Do the Math: Using SciDB and SciDB-R for scalable, in-database complex analytics
Paul Brown & Alex Poliakov / Paradigm4
SciDB is an open source, array-based analytical database system for use in scientific and commercial applications that involve large, diverse multi-dimensional data sets and scalable complex analytics. It runs on commodity hardware grids or in a cloud.
SciDB goes beyond other distributed parallel processing frameworks in that it also supports fast execution of non-embarrassingly parallel operations like large-scale sparse and dense linear algebra.
SciDB-R is an R-front end that lets users develop natively in R while using SciDB as both a storage backend and to seamlessly offload large computations.
This tutorial starts with an overview of the SciDB architecture, the array data model, the programming and query interfaces, math library, and data management capabilities.

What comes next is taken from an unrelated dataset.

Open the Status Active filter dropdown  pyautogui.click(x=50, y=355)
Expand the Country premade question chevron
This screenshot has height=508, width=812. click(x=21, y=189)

We also show how to access SciDB data from R and how to do large-scale math operations from SciDB-R.
The tutorial includes hands-on development exercises based on use cases from computational genomics, location-based services, and others, to show how to:
Load data from various standard file formats (CSV, HDFS, HDF5, FITS, FASTA, BAM, et al)
Assess schema designs
Extend SciDB with user-defined types, user-defined aggregates and operators
Integrate math functionality from packages on CRAN as well as R’s graphing and visualization tools.